で、上の画像にあるように、音声プロンプトが与えられている。プロンプトの音声ファイルははレポジトリにある。
で、これは上の対話スクリプトの冒頭2行を読み上げたものとなっている。
[S1] Open weights text to dialogue model.
[S2] You get full control over scripts and voices.
(snip)
で生成すると残りの部分が生成されるということ。
"I'm biased..."からの対話が生成されているのがわかる。ただ、声は少し音声プロンプトとは違うところがあるかなぁという気がしないでもない。
なお、VRAM使用量はこんな感じ
Sat May 17 13:18:35 2025
+-----------------------------------------------------------------------------------------+
| NVIDIA-SMI 560.35.05 Driver Version: 560.35.05 CUDA Version: 12.6 |
|-----------------------------------------+------------------------+----------------------+
| GPU Name Persistence-M | Bus-Id Disp.A | Volatile Uncorr. ECC |
| Fan Temp Perf Pwr:Usage/Cap | Memory-Usage | GPU-Util Compute M. |
| | | MIG M. |
|=========================================+========================+======================|
| 0 NVIDIA GeForce RTX 4090 Off | 00000000:01:00.0 Off | Off |
| 31% 61C P0 223W / 450W | 10800MiB / 24564MiB | 96% Default |
| | | N/A |
+-----------------------------------------+------------------------+----------------------+
対話形式でリアルな表現ができるのはいいのだけど、単に単一話者でシンプルに発話させたい場合はどうすればいいか?
単純に[S1]
に発話させたいテキストを記述すればよさそう?
生成させたもの
ただ、Diaの場合、一貫性はないので毎回音声が異なる結果となってしまう。その場合は音声クローンを使えば良さそう。

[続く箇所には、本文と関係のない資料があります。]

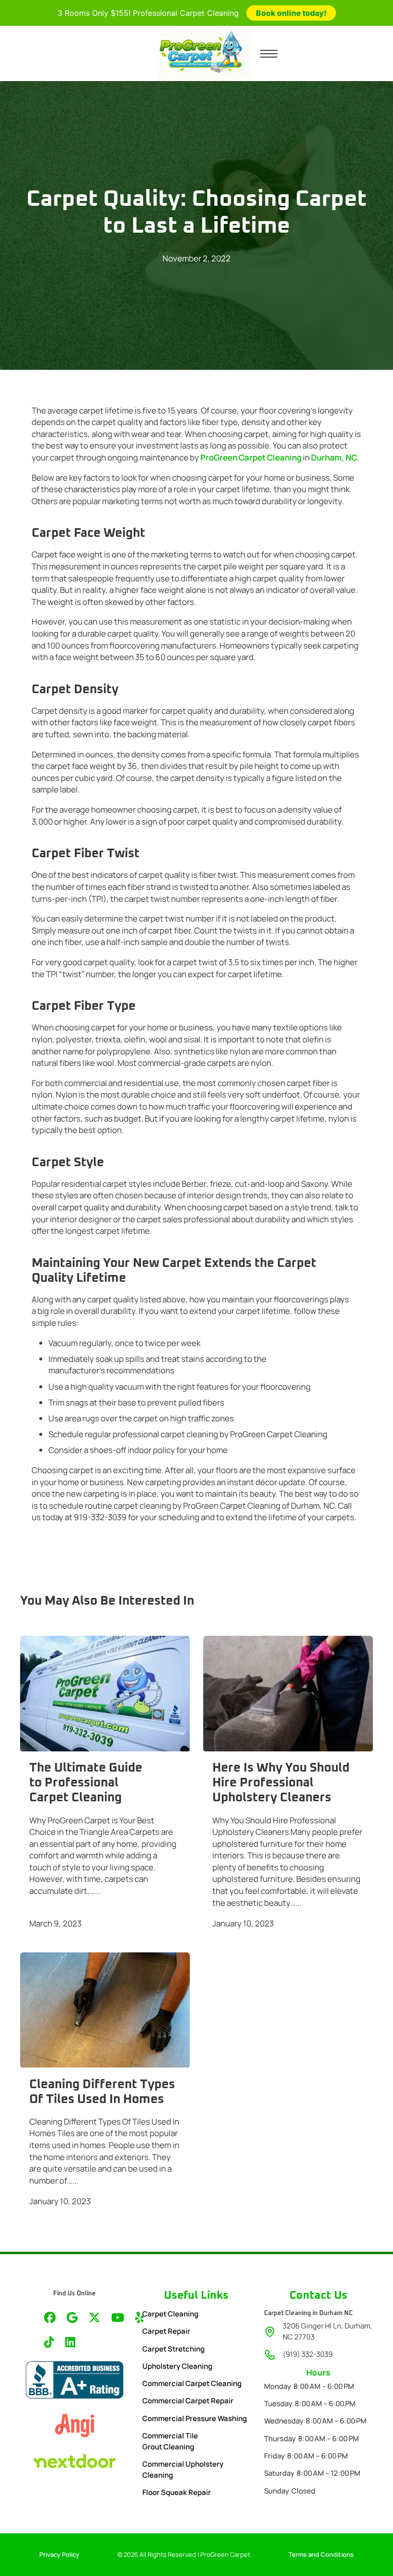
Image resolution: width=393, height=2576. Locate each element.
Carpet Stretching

以下は以前Kokoro TTSを使って生成させた音声
Good morning. It's a beautiful day today. On days like this, I feel like going to the horse races.
これを音声プロンプトして設定して、テキストにも上記を記述しつつ、続きに生成させたいテキストを追加する。
こんな感じで生成。
実際に生成されたもの。すこーしだけ違うような気もするが、似た感じにはなっている。
なお、追加した文章に、感嘆詞をつけたり、非言語タグは使わないほうが良さそう。ぜんぜん違う音になる。
Pythonでも生成はできる。インストールしたレポジトリで以下のようなスクリプトを書いて、
import soundfile as sf
from dia.model import Dia
model = Dia.from_pretrained("nari-labs/Dia-1.6B")
text = "[S1] Dia is an open weights text to dialogue model. [S2] You get full control over scripts and voices. [S1] Wow. Amazing. (laughs) [S2] Try it now on Git hub or Hugging Face."
output = model.generate(text)
sf.write("simple.mp3", output, 44100)
実行
uv run sample.py
音声ファイルが生成される。
FastAPIでAPIサーバ化する場合にはこちらが良さそう、と思ったら、すでに実装している人がいた
Macの場合はMLX使うのが良さそう。量子化バージョンもある。
まとめ
非常に表現力が高くて、評判通りという印象。すごいね。
ただ、対話形式で生成するという点はsesami/csm-1b
とも似ていて、シンプルなTTSとして考えると少しクセがあるというか使い方を考える必要はある。その場合には、上の方でも少し記載したが、単一話者で音声クローン、になると思う。